Medtronic officials have told U.S. antitrust regulators that the deal would not close before Nov. 15, though it might be delayed until the first quarter of 2015. The deal still needs approval from a majority of shareholders of both companies.

“In the coming months, the new executive team will work together to assist the integration planning efforts, listening and learning from both companies, to build our combined strengths and craft our future plans as one company,” said Medtronic Chairman and CEO Omar Ishrak, who would retain those titles after the deal.

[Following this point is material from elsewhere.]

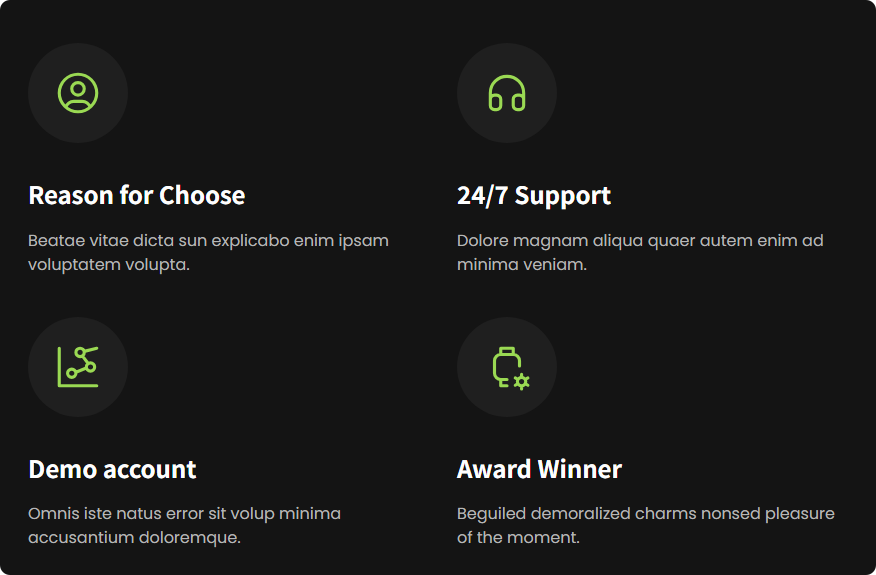Click the "voluptatem volupta." text line
The width and height of the screenshot is (876, 575).
pos(109,265)
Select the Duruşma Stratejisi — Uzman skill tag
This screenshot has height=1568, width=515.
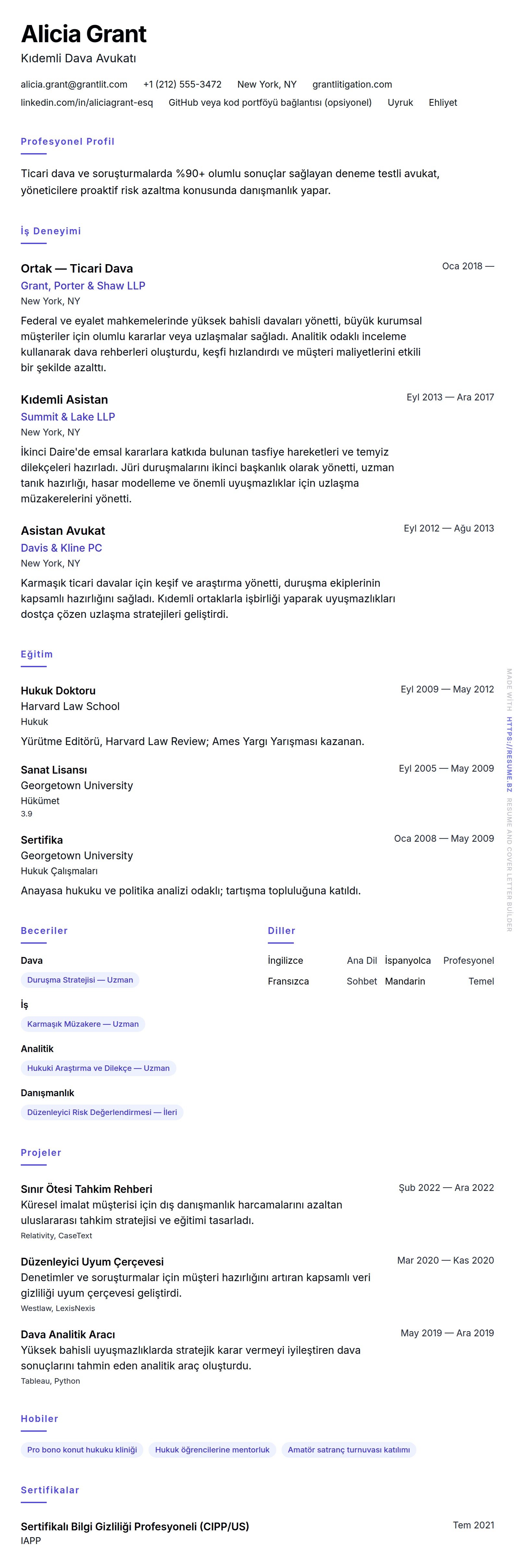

Bryan Hanson, who today is group president of Covidien, would become executive vice president and president of Medtronic’s new Covidien group. Meanwhile, Mike Coyle would become executive vice president and president of the cardiac and vascular group, Hooman Hakami would become executive vice president and president of the diabetes group, and Chris O’Connell would become executive vice president of the restorative therapies group.

Covidien’s existing peripheral vascular business and its neurovascular unit would be integrated into the divisions headed by Coyle and O’Connell, respectively.

Medtronic’s C-suite would remain unchanged after the deal: Gary Ellis will continue as chief financial officer; Dr. Rick Kuntz will stay on as chief scientific, clinical and regulatory officer; and Brad Lerman would remain general counsel and corporate secretary.

Filings with the Securities and Exchange Commission say many of Covidien’s top executives would receive sizable payouts if they are terminated from the company as part of the deal. Current Covidien Chairman, President and CEO Jose Almeida would receive about $66 million in cash and stock, though the exact amount could vary depending on Covidien’s stock price when the merger takes place, according to the SEC filings.

Although Medtronic’s executive headquarters would remain in Fridley after the deal, the company announced that it will manage international operations through four divisions: An Asia-Pacific region office in Singapore, an Americas unit based in Fridley, a Europe-Middle East-Africa division in Switzerland, and an entire division devoted to China in that country.

Covidien spokesman Peter Lucht confirmed Friday that the company has informed 160 employees in Mansfield, Mass., and Prague that their employment is being terminated, but he said the changes are not related to the Medtronic deal.

Last year, Covidien announced plans to cut between $250 million and $300 million in ongoing expenses. The job cuts are in the company’s “shared services” back-office functions, like customer service, rebates, accounts payable and contracting.

“Covidien is committed to treating employees with dignity and respect. We understand changes like this are difficult,” Lucht said, adding that the workers were eligible for severance packages.